■ Your assignment
Once you find the line with "Collapse the Системные настройки section" in the entries below, return exactly every line from it through the line with "This screenshot has height=720, width=1280.".

■ Recorded data
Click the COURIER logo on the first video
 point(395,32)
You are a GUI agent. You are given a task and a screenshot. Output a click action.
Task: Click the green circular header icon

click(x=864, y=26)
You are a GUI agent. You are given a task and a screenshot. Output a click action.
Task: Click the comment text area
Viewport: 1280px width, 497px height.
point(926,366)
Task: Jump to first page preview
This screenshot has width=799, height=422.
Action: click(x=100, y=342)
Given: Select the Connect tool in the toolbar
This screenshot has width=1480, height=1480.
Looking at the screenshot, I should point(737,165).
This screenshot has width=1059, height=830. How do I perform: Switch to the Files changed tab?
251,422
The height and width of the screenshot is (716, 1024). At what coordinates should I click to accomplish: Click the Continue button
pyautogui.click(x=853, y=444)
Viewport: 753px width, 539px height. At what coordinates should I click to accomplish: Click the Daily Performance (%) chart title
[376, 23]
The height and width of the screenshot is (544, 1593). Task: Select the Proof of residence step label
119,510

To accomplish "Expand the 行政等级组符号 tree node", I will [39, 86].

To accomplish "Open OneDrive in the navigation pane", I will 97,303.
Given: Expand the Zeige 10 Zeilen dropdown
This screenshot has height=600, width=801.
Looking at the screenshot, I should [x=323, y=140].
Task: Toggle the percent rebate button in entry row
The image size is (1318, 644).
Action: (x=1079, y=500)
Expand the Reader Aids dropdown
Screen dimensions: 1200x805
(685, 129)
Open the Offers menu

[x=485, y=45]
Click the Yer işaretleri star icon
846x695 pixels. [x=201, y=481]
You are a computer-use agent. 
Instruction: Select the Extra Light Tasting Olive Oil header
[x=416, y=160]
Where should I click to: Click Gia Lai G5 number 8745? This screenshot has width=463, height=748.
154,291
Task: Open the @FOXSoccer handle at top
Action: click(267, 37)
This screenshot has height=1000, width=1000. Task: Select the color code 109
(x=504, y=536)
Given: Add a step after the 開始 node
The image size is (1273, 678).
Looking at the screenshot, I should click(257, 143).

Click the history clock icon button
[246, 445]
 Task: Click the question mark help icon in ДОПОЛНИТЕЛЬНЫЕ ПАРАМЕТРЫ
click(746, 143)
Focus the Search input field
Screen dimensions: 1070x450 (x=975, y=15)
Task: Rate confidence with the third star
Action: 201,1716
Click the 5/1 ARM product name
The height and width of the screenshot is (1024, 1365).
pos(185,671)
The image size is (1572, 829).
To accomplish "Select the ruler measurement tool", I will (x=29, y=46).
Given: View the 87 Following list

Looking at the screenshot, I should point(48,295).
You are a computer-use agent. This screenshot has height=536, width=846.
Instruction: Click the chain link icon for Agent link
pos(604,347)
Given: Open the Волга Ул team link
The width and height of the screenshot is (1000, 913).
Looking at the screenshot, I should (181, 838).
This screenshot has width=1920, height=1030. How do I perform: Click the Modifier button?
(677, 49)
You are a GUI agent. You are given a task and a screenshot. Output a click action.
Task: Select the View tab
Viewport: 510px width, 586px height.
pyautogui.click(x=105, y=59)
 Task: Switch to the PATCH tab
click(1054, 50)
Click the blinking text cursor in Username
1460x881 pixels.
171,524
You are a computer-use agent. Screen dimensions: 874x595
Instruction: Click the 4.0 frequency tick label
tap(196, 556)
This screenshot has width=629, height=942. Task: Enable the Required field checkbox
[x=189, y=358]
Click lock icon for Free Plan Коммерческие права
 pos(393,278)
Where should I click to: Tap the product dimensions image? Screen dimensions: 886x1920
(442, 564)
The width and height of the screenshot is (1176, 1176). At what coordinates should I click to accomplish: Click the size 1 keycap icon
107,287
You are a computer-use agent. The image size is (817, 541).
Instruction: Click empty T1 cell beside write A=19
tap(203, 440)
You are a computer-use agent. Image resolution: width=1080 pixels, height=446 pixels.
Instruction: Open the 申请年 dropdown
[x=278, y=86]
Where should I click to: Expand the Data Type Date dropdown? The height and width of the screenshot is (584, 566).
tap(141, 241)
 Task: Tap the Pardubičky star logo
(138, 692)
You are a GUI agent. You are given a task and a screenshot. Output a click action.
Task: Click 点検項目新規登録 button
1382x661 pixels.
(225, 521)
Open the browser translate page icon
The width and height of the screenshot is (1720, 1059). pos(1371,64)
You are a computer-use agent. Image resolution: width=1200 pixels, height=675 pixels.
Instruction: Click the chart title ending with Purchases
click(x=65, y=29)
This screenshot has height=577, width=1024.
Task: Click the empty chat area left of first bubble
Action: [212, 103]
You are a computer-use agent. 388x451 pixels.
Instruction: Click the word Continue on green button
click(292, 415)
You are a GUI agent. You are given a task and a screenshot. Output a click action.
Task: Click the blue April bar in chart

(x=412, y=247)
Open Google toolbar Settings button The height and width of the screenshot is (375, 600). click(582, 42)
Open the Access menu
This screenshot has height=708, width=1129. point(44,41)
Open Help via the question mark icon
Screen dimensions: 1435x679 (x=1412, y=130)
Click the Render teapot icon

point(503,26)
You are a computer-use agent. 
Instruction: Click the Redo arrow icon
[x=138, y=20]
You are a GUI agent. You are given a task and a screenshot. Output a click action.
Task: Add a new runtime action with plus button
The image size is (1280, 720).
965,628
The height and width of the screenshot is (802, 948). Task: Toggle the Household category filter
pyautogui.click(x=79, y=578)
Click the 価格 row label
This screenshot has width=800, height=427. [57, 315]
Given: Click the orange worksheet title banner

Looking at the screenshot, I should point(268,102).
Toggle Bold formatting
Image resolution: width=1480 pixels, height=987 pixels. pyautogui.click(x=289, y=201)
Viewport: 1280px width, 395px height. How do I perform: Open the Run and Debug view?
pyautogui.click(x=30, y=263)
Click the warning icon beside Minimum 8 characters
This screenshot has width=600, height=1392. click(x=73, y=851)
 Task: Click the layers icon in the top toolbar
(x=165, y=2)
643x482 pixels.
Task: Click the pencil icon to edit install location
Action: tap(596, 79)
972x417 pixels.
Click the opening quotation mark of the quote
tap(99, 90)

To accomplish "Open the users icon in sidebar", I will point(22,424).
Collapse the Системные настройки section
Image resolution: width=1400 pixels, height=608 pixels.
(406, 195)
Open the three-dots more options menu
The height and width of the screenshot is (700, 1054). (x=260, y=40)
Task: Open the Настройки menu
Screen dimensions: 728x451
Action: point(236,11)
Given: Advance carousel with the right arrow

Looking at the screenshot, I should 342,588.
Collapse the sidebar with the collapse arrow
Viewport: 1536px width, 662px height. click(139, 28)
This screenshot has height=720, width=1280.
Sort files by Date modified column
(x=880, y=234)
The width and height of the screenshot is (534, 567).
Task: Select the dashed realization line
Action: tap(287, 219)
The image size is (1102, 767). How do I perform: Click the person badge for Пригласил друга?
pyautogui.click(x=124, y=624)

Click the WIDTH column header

■ Exercise result
Collapse the Системные настройки section
Image resolution: width=1400 pixels, height=608 pixels.
(406, 195)
Open the three-dots more options menu
The height and width of the screenshot is (700, 1054). (x=260, y=40)
Task: Open the Настройки menu
Screen dimensions: 728x451
Action: point(236,11)
Given: Advance carousel with the right arrow

Looking at the screenshot, I should 342,588.
Collapse the sidebar with the collapse arrow
Viewport: 1536px width, 662px height. click(139, 28)
This screenshot has height=720, width=1280.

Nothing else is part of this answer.